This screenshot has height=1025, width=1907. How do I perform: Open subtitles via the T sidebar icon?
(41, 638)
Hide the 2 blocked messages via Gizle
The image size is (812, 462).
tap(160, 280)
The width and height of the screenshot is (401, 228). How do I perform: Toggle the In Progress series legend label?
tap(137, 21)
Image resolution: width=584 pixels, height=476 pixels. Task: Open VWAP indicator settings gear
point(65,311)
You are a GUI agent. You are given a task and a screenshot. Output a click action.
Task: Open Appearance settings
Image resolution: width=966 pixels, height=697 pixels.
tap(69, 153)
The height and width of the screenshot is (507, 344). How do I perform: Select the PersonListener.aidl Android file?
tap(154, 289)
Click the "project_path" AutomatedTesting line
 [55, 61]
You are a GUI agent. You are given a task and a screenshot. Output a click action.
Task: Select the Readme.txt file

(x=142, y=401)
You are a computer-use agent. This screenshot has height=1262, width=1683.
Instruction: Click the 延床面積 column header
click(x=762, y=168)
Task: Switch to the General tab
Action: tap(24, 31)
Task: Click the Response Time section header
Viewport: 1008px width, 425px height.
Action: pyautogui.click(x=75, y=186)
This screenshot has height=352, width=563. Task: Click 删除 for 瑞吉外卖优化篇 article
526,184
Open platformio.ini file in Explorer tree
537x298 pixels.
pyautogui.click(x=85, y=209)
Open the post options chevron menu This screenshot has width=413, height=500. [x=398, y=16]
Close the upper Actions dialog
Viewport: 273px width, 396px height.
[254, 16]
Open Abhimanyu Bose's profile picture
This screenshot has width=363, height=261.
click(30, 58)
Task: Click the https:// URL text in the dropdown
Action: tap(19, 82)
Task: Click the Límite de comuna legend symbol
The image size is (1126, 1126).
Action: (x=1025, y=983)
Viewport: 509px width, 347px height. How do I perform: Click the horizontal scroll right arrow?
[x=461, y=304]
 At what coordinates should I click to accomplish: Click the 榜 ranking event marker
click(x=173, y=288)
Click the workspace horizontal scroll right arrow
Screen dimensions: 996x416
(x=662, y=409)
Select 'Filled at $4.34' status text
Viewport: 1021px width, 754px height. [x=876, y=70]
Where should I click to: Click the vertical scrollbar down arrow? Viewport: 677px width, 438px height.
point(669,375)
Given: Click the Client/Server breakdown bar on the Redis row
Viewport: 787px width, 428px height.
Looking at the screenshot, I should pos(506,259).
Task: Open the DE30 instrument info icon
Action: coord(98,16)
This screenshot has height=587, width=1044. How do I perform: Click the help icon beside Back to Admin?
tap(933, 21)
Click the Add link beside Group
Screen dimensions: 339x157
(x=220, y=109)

▬▬▬

§ DESCRIPTION OF THE TASK
Render every line of the material above as a numbered list, omitting blank lines.

§ THE RESPONSE
1. This screenshot has height=1025, width=1907. How do I perform: Open subtitles via the T sidebar icon?
2. (41, 638)
3. Hide the 2 blocked messages via Gizle
4. The image size is (812, 462).
5. tap(160, 280)
6. The width and height of the screenshot is (401, 228). How do I perform: Toggle the In Progress series legend label?
7. tap(137, 21)
8. Image resolution: width=584 pixels, height=476 pixels. Task: Open VWAP indicator settings gear
9. point(65,311)
10. You are a GUI agent. You are given a task and a screenshot. Output a click action.
11. Task: Open Appearance settings
12. Image resolution: width=966 pixels, height=697 pixels.
13. tap(69, 153)
14. The height and width of the screenshot is (507, 344). How do I perform: Select the PersonListener.aidl Android file?
15. tap(154, 289)
16. Click the "project_path" AutomatedTesting line
17.  [55, 61]
18. You are a GUI agent. You are given a task and a screenshot. Output a click action.
19. Task: Select the Readme.txt file
20. (x=142, y=401)
21. You are a computer-use agent. This screenshot has height=1262, width=1683.
22. Instruction: Click the 延床面積 column header
23. click(x=762, y=168)
24. Task: Switch to the General tab
25. Action: tap(24, 31)
26. Task: Click the Response Time section header
27. Viewport: 1008px width, 425px height.
28. Action: pyautogui.click(x=75, y=186)
29. This screenshot has height=352, width=563. Task: Click 删除 for 瑞吉外卖优化篇 article
30. 526,184
31. Open platformio.ini file in Explorer tree
32. 537x298 pixels.
33. pyautogui.click(x=85, y=209)
34. Open the post options chevron menu This screenshot has width=413, height=500. [x=398, y=16]
35. Close the upper Actions dialog
36. Viewport: 273px width, 396px height.
37. [254, 16]
38. Open Abhimanyu Bose's profile picture
39. This screenshot has width=363, height=261.
40. click(30, 58)
41. Task: Click the https:// URL text in the dropdown
42. Action: tap(19, 82)
43. Task: Click the Límite de comuna legend symbol
44. The image size is (1126, 1126).
45. Action: (x=1025, y=983)
46. Viewport: 509px width, 347px height. How do I perform: Click the horizontal scroll right arrow?
47. [x=461, y=304]
48.  At what coordinates should I click to accomplish: Click the 榜 ranking event marker
49. click(x=173, y=288)
50. Click the workspace horizontal scroll right arrow
51. Screen dimensions: 996x416
52. (x=662, y=409)
53. Select 'Filled at $4.34' status text
54. Viewport: 1021px width, 754px height. [x=876, y=70]
55. Where should I click to: Click the vertical scrollbar down arrow? Viewport: 677px width, 438px height.
56. point(669,375)
57. Given: Click the Client/Server breakdown bar on the Redis row
58. Viewport: 787px width, 428px height.
59. Looking at the screenshot, I should pos(506,259).
60. Task: Open the DE30 instrument info icon
61. Action: coord(98,16)
62. This screenshot has height=587, width=1044. How do I perform: Click the help icon beside Back to Admin?
63. tap(933, 21)
64. Click the Add link beside Group
65. Screen dimensions: 339x157
66. (x=220, y=109)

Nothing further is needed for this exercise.